Some people travel a lot for work. I travel a lot because my life -- and loved ones -- straddle two continents. Thus, I frequently suffer from the physical and cultural effects of lurching too quickly from one state of mind and being to another.
Last night, as I was lying relentlessly awake, I remembered a line from a Laurie Colwin short story called "Passion and Affect." Jet lag is the true disease of the late twentieth century. There are the physical manifestations of the screwed-up body clock, of course, but then there is also the strange emotional disconnect brought on by traveling too quickly through time and space.
On Saturday, I was trudging through snow and eating cajun chicken wings in a sports bar inhabited by hockey-mad New Yorkers. By the next day, I was inhaling the unmistakable whiff of damp English spring and roasting chicken and the only sound was the faint chirr-churping of birds. I'm sure that I would have been happy to be home -- if only I hadn't felt quite so ill.
In the days before the miracle of airplanes, when would-be travelers made their slow and stately progression across the Atlantic by ship, there was no such disease as jet lag. I assume that the long watery passage became the link -- the substantial segue -- between two disparate modes of being. The traveler was thus prepared by the long delivery and the gradually changing sky.

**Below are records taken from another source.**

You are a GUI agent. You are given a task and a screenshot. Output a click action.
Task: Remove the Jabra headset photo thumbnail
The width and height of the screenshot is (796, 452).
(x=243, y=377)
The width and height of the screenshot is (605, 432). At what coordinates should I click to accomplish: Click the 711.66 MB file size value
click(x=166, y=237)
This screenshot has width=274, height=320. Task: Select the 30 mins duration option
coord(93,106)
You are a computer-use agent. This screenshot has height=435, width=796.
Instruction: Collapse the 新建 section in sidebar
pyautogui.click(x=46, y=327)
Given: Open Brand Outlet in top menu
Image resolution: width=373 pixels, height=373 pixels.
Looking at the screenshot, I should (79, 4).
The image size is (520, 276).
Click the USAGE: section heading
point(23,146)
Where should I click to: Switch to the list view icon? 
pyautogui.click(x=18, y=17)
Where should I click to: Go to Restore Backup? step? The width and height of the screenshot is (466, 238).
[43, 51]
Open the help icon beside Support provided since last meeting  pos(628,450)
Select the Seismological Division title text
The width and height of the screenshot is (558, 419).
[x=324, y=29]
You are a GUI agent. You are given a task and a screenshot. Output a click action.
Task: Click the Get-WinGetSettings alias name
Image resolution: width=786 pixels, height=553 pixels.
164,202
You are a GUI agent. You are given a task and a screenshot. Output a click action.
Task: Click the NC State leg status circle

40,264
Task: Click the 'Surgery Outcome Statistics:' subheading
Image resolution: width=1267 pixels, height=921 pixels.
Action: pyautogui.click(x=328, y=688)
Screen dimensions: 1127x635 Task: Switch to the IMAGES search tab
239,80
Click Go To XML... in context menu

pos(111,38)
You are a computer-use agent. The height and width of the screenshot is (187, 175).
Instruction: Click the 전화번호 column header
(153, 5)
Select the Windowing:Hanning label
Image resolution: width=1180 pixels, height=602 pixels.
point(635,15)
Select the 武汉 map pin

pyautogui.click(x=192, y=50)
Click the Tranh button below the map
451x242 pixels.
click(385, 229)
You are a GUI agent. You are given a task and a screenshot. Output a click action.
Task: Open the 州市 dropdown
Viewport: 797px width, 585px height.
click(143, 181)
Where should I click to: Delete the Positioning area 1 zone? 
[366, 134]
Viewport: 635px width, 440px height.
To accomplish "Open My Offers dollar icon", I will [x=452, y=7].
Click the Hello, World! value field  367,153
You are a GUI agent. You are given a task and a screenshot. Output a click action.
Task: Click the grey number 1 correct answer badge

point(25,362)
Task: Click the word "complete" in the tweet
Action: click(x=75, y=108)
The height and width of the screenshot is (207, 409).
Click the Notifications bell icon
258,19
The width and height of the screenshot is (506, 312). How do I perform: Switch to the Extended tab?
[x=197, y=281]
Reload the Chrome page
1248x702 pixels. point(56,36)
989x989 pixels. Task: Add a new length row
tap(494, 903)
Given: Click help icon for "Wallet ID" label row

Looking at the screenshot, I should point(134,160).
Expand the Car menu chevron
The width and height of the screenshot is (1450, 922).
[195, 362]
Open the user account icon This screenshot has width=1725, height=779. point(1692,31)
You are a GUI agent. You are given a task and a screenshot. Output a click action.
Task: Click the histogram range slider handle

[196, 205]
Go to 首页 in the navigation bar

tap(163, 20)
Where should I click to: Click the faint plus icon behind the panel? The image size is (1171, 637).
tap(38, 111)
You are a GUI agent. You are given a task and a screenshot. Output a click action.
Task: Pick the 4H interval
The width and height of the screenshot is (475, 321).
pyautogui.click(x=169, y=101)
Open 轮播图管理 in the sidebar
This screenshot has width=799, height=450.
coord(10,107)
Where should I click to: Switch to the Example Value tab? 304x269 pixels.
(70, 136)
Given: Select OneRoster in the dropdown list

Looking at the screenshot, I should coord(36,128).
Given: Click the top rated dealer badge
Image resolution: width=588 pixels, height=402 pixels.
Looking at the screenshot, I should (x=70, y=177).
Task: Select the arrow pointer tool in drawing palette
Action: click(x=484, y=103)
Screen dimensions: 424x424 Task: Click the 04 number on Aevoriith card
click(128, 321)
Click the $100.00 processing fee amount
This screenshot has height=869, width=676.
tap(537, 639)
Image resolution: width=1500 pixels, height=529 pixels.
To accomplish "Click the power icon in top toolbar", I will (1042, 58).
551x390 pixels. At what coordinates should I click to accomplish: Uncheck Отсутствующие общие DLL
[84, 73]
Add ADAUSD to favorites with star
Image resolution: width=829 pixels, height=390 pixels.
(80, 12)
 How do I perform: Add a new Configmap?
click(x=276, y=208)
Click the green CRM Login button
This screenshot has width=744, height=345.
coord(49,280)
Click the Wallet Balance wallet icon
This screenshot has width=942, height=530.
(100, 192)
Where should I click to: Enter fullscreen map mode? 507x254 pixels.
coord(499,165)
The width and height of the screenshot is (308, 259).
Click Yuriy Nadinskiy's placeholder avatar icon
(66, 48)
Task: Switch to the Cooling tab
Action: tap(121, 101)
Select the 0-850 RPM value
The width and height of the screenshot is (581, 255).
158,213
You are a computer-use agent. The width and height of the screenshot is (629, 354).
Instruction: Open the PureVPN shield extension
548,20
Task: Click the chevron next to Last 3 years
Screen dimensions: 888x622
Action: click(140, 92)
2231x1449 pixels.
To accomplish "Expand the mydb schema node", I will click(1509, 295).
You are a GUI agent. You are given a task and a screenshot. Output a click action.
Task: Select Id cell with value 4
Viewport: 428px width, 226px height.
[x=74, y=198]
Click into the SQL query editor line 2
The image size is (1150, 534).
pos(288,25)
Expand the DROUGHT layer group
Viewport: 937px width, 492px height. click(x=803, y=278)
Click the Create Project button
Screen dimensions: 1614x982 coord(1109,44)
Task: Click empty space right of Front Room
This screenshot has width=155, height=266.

Modern travel is both too quick and too slow. No matter where I go, it seems to take about 19 hours from English door to American door. The flight time is somewhat irrelevant to the transit time as a whole as delays, queues and dead bits of time are an unavoidable part of the process. For instance, the 45 minutes spent on the Toronto runway, waiting for the plane's wings to be de-iced while we choked inside in the suffocatingly hot air, seemed interminable. Skin cells die on double-time in that oxygen-deprived shuttle. But on the other hand, what is 24 hours when it can catapult you suddenly from winter to spring? Or summer, for that matter. (Most of the Canadian planes seemed to be heading south to Mexico.)
If jet lag is the disease, then water is the only cure I've found. You have to drink it, scrub up with it, and perform the kind of ceremonial cleansings made possible with a washing machine. I don't know why, but I can never successfully transition until every stitch of clothing has been washed, dried, ironed and put away. I perform these chores and wait for my emotions (always a little slow on the uptake) to catch up.
My skin is still looking a bit gray, but at least I can feast my eyes on this green deliciousness. It is/will be good to be home.